WHAT THE TASK REQUIRES: Put every line of the records below into a Markdown table with two columns, No. and Text. Number the rows in order and leave out blank lines.

MATERIAL PROVIDED:
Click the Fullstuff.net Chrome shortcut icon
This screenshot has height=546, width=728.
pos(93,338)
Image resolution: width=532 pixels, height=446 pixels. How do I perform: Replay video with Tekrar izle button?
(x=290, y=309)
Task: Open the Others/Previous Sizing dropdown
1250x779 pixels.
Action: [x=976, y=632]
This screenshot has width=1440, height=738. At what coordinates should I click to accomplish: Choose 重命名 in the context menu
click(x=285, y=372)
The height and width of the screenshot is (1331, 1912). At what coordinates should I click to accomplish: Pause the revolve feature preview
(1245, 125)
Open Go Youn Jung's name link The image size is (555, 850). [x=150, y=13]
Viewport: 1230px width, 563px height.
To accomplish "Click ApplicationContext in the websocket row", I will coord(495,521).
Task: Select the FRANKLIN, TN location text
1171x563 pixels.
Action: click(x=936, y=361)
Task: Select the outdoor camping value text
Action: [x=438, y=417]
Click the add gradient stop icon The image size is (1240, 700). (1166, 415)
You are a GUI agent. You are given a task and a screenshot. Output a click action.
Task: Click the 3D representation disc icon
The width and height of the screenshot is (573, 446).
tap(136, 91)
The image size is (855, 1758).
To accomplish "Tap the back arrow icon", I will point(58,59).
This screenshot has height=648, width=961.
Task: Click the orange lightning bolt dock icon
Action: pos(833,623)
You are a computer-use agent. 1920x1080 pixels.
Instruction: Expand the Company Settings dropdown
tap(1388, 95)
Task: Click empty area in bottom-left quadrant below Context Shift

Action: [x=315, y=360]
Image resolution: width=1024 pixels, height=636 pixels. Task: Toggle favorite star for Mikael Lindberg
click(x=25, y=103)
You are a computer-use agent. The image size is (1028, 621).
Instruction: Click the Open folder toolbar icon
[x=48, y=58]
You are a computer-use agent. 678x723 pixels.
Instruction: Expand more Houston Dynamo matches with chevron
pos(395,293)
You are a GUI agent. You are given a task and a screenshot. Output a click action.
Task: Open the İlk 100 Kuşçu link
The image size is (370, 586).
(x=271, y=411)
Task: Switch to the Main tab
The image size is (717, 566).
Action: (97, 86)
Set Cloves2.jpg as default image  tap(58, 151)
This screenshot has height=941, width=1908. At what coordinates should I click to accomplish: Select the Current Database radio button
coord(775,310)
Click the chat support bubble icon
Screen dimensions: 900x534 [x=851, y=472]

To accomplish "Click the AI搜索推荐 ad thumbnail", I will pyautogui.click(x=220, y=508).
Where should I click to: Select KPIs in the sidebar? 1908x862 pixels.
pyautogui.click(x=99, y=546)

RESPONSE TO THIS TASK:
| No. | Text |
|---|---|
| 1 | Click the Fullstuff.net Chrome shortcut icon |
| 2 | This screenshot has height=546, width=728. |
| 3 | pos(93,338) |
| 4 | Image resolution: width=532 pixels, height=446 pixels. How do I perform: Replay video with Tekrar izle button? |
| 5 | (x=290, y=309) |
| 6 | Task: Open the Others/Previous Sizing dropdown |
| 7 | 1250x779 pixels. |
| 8 | Action: [x=976, y=632] |
| 9 | This screenshot has width=1440, height=738. At what coordinates should I click to accomplish: Choose 重命名 in the context menu |
| 10 | click(x=285, y=372) |
| 11 | The height and width of the screenshot is (1331, 1912). At what coordinates should I click to accomplish: Pause the revolve feature preview |
| 12 | (1245, 125) |
| 13 | Open Go Youn Jung's name link The image size is (555, 850). [x=150, y=13] |
| 14 | Viewport: 1230px width, 563px height. |
| 15 | To accomplish "Click ApplicationContext in the websocket row", I will coord(495,521). |
| 16 | Task: Select the FRANKLIN, TN location text |
| 17 | 1171x563 pixels. |
| 18 | Action: click(x=936, y=361) |
| 19 | Task: Select the outdoor camping value text |
| 20 | Action: [x=438, y=417] |
| 21 | Click the add gradient stop icon The image size is (1240, 700). (1166, 415) |
| 22 | You are a GUI agent. You are given a task and a screenshot. Output a click action. |
| 23 | Task: Click the 3D representation disc icon |
| 24 | The width and height of the screenshot is (573, 446). |
| 25 | tap(136, 91) |
| 26 | The image size is (855, 1758). |
| 27 | To accomplish "Tap the back arrow icon", I will point(58,59). |
| 28 | This screenshot has height=648, width=961. |
| 29 | Task: Click the orange lightning bolt dock icon |
| 30 | Action: pos(833,623) |
| 31 | You are a computer-use agent. 1920x1080 pixels. |
| 32 | Instruction: Expand the Company Settings dropdown |
| 33 | tap(1388, 95) |
| 34 | Task: Click empty area in bottom-left quadrant below Context Shift |
| 35 | Action: [x=315, y=360] |
| 36 | Image resolution: width=1024 pixels, height=636 pixels. Task: Toggle favorite star for Mikael Lindberg |
| 37 | click(x=25, y=103) |
| 38 | You are a computer-use agent. The image size is (1028, 621). |
| 39 | Instruction: Click the Open folder toolbar icon |
| 40 | [x=48, y=58] |
| 41 | You are a computer-use agent. 678x723 pixels. |
| 42 | Instruction: Expand more Houston Dynamo matches with chevron |
| 43 | pos(395,293) |
| 44 | You are a GUI agent. You are given a task and a screenshot. Output a click action. |
| 45 | Task: Open the İlk 100 Kuşçu link |
| 46 | The image size is (370, 586). |
| 47 | (x=271, y=411) |
| 48 | Task: Switch to the Main tab |
| 49 | The image size is (717, 566). |
| 50 | Action: (97, 86) |
| 51 | Set Cloves2.jpg as default image  tap(58, 151) |
| 52 | This screenshot has height=941, width=1908. At what coordinates should I click to accomplish: Select the Current Database radio button |
| 53 | coord(775,310) |
| 54 | Click the chat support bubble icon |
| 55 | Screen dimensions: 900x534 [x=851, y=472] |
| 56 | To accomplish "Click the AI搜索推荐 ad thumbnail", I will pyautogui.click(x=220, y=508). |
| 57 | Where should I click to: Select KPIs in the sidebar? 1908x862 pixels. |
| 58 | pyautogui.click(x=99, y=546) |